To overcome these limitations, the authors introduce principal graphs and principal manifolds as generalizations of principal components and k‑means centroids. A principal graph is a connected graph whose vertices are embedded in the data space; each vertex carries a position vector that serves as a “principal point.” The graph’s topology (the set of vertices and edges) is not fixed a priori but is evolved during learning by applying a set of graph grammar rules. Typical rules include vertex splitting, edge insertion, vertex merging, and subgraph replacement.
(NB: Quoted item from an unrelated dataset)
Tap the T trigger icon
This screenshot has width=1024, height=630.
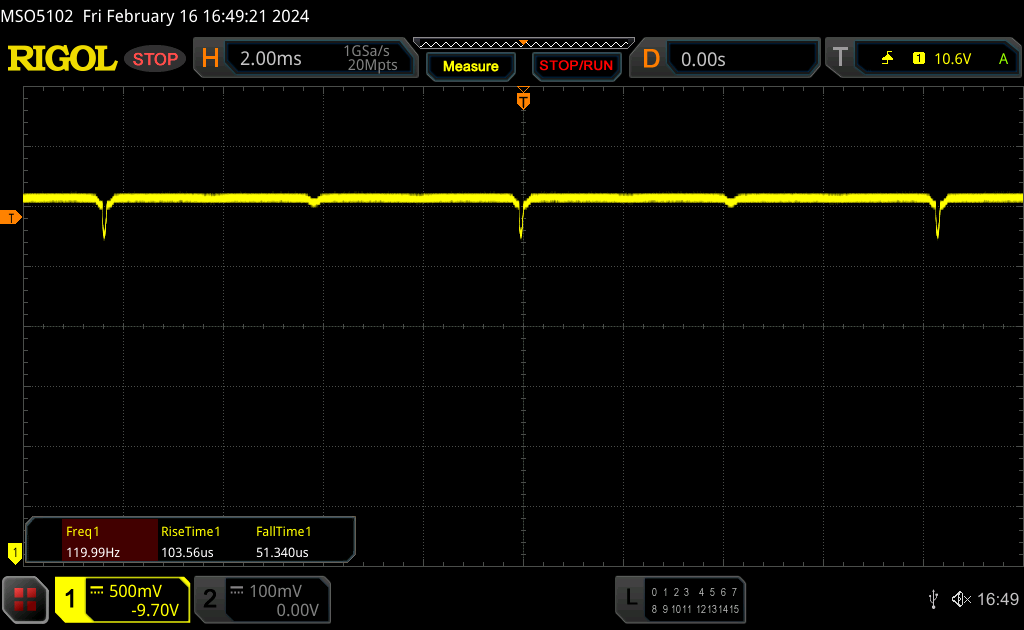coord(841,59)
Each rule is evaluated by the reduction it yields in the overall MSE; if the reduction falls below a predefined threshold, the algorithm stops adding complexity, thereby automatically balancing fit quality against model simplicity.

Learning proceeds via an Expectation‑Maximisation (EM) scheme adapted to the graph setting. In the E‑step, each data point is assigned to its nearest vertex (or, more generally, to the nearest point on an edge) and the vertex positions are updated to the weighted mean of their assigned points. The weighting can incorporate not only Euclidean distance but also local density and curvature information, leading to a “nearest‑generalisation” that respects the underlying geometry of the data cloud. In the M‑step, the graph grammar is applied: the current topology is modified, and the resulting structure is re‑evaluated under the MSE objective. This iterative process yields a graph that conforms tightly to dense regions of the data while remaining sparse in low‑density areas, effectively adapting its resolution to the data distribution.
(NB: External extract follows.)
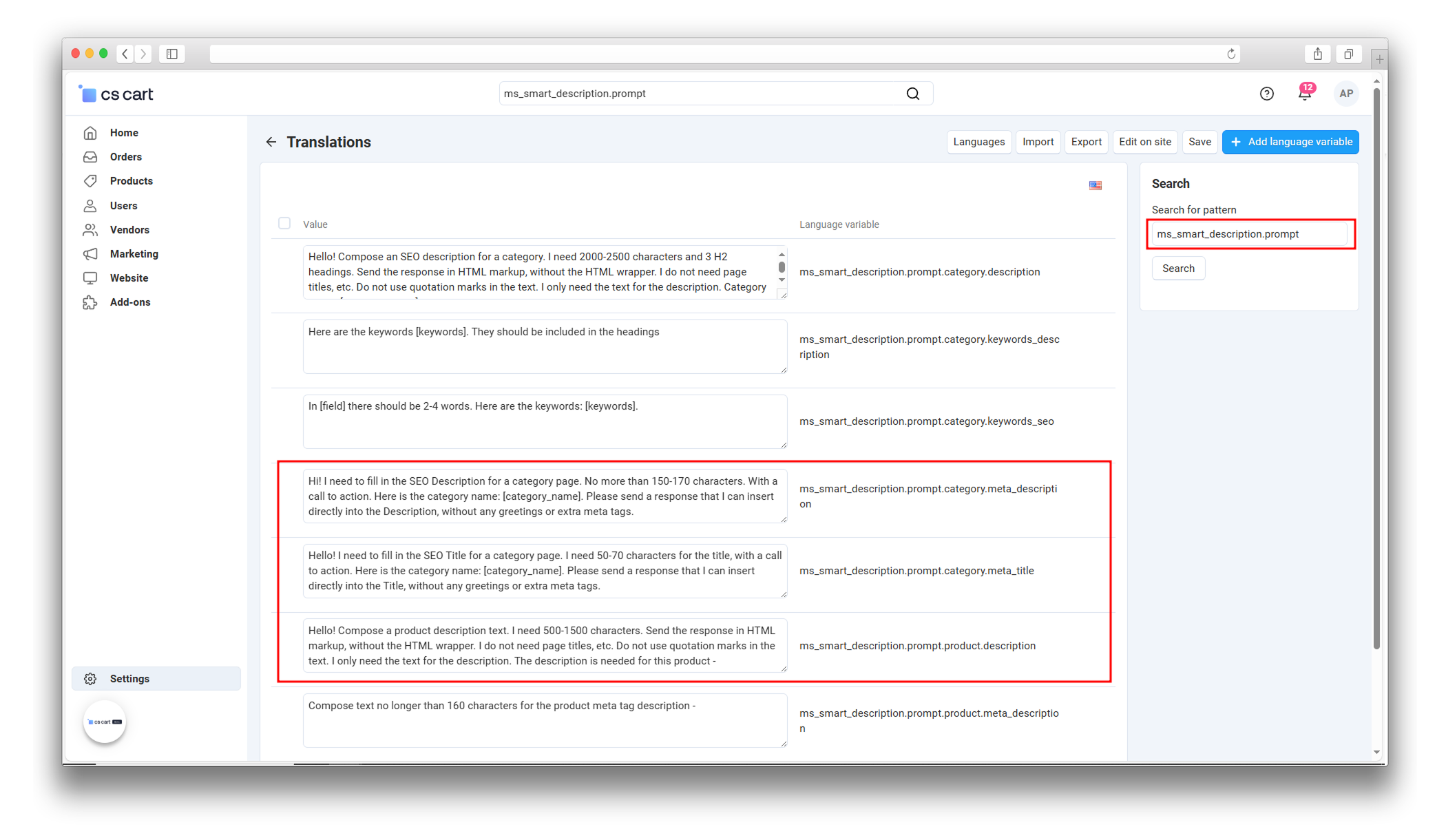Image resolution: width=1446 pixels, height=840 pixels.
Task: Click the Search for pattern input field
Action: (1250, 234)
Principal manifolds extend the graph concept to continuous, smooth surfaces. The manifold is parameterised by a set of basis functions—such as splines, radial basis functions, or neural‑network encoders—and the EM steps are performed on the manifold’s latent coordinates. Points are projected onto the manifold, the projection errors contribute to the MSE, and the manifold parameters are updated to minimise this error. The intrinsic dimensionality of the manifold can be fixed by the user or inferred from the data using eigenvalue spectra, local neighbourhood statistics, or model‑selection criteria.
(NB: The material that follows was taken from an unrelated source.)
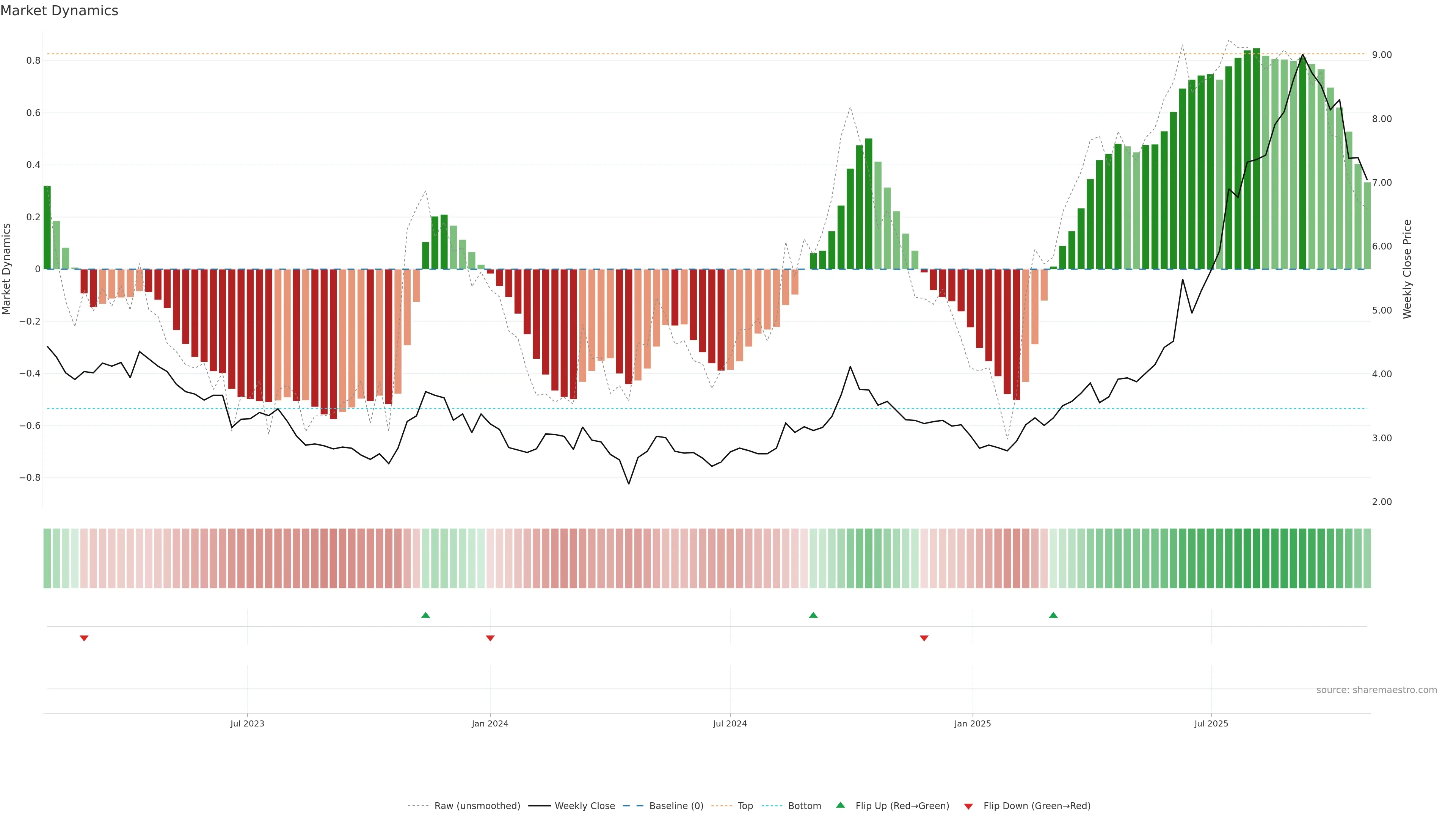Click the red flip-down marker before Jan 2025

(924, 638)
Complexity control is achieved on two levels: (1) topological complexity, measured by the number of vertices and edges, and (2) parametric complexity, measured by the degrees of freedom per vertex (e.g., the number of spline control points). The authors discuss several model‑selection strategies, including Bayesian Information Criterion (BIC), Akaike Information Criterion (AIC), and cross‑validation, to automatically select the appropriate level of complexity and avoid over‑fitting.

Empirical evaluations cover a range of domains: handwritten digit images (MNIST), facial image manifolds, gene‑expression microarray data, and outputs from physical simulations. The proposed methods are benchmarked against PCA, k‑means, Isomap, locally linear embedding (LLE), and t‑SNE. Results show that principal graphs and manifolds achieve lower reconstruction error and produce more interpretable visualisations, especially when the data exhibit branching structures, loops, or other non‑linear topologies that linear methods cannot represent. Moreover, the grammar‑driven growth of the graph provides a natural way for users to control the granularity of the representation, yielding a flexible tool for exploratory data analysis.

In summary, the chapter establishes a principled, MSE‑based unification of dimensionality reduction and clustering, introduces graph‑grammar‑driven principal graphs and smooth principal manifolds as powerful extensions, and demonstrates how EM‑style optimisation together with automatic complexity regulation can faithfully capture the intrinsic geometry of complex high‑dimensional data sets. This framework offers a versatile alternative to traditional linear techniques and modern non‑linear embeddings, with particular strength in applications requiring both accurate reconstruction and clear geometric interpretation.